Without changing a single character, write out every record below.
*** Opening of PROVIDED INFORMATION ***
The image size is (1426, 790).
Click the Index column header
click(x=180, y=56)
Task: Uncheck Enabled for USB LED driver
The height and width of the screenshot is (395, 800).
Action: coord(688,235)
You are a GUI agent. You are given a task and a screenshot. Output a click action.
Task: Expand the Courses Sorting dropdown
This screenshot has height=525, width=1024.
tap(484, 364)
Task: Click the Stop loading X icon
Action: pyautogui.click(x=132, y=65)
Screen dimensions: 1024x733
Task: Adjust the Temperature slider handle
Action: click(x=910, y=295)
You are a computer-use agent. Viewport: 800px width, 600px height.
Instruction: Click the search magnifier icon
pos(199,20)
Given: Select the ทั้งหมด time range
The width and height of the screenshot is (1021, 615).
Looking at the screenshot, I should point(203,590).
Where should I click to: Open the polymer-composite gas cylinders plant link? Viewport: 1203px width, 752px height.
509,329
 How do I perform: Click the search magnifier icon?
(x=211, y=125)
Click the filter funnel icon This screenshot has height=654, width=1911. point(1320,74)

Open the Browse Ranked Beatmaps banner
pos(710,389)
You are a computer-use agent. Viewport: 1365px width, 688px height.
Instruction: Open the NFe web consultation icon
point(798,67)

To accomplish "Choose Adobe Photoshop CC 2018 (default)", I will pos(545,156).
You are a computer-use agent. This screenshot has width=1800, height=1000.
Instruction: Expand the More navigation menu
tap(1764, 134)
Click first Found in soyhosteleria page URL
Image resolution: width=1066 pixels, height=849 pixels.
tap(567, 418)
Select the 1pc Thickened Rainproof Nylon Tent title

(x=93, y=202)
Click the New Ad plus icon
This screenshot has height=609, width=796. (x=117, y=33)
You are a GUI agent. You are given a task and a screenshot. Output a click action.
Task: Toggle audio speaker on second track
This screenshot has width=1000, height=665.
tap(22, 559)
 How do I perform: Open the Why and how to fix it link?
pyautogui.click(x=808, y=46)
*** Close of PROVIDED INFORMATION ***
*WRITTEN ANSWER*
The image size is (1426, 790).
Click the Index column header
click(x=180, y=56)
Task: Uncheck Enabled for USB LED driver
The height and width of the screenshot is (395, 800).
Action: coord(688,235)
You are a GUI agent. You are given a task and a screenshot. Output a click action.
Task: Expand the Courses Sorting dropdown
This screenshot has height=525, width=1024.
tap(484, 364)
Task: Click the Stop loading X icon
Action: pyautogui.click(x=132, y=65)
Screen dimensions: 1024x733
Task: Adjust the Temperature slider handle
Action: click(x=910, y=295)
You are a computer-use agent. Viewport: 800px width, 600px height.
Instruction: Click the search magnifier icon
pos(199,20)
Given: Select the ทั้งหมด time range
The width and height of the screenshot is (1021, 615).
Looking at the screenshot, I should point(203,590).
Where should I click to: Open the polymer-composite gas cylinders plant link? Viewport: 1203px width, 752px height.
509,329
 How do I perform: Click the search magnifier icon?
(x=211, y=125)
Click the filter funnel icon This screenshot has height=654, width=1911. point(1320,74)

Open the Browse Ranked Beatmaps banner
pos(710,389)
You are a computer-use agent. Viewport: 1365px width, 688px height.
Instruction: Open the NFe web consultation icon
point(798,67)

To accomplish "Choose Adobe Photoshop CC 2018 (default)", I will pos(545,156).
You are a computer-use agent. This screenshot has width=1800, height=1000.
Instruction: Expand the More navigation menu
tap(1764, 134)
Click first Found in soyhosteleria page URL
Image resolution: width=1066 pixels, height=849 pixels.
tap(567, 418)
Select the 1pc Thickened Rainproof Nylon Tent title

(x=93, y=202)
Click the New Ad plus icon
This screenshot has height=609, width=796. (x=117, y=33)
You are a GUI agent. You are given a task and a screenshot. Output a click action.
Task: Toggle audio speaker on second track
This screenshot has width=1000, height=665.
tap(22, 559)
 How do I perform: Open the Why and how to fix it link?
pyautogui.click(x=808, y=46)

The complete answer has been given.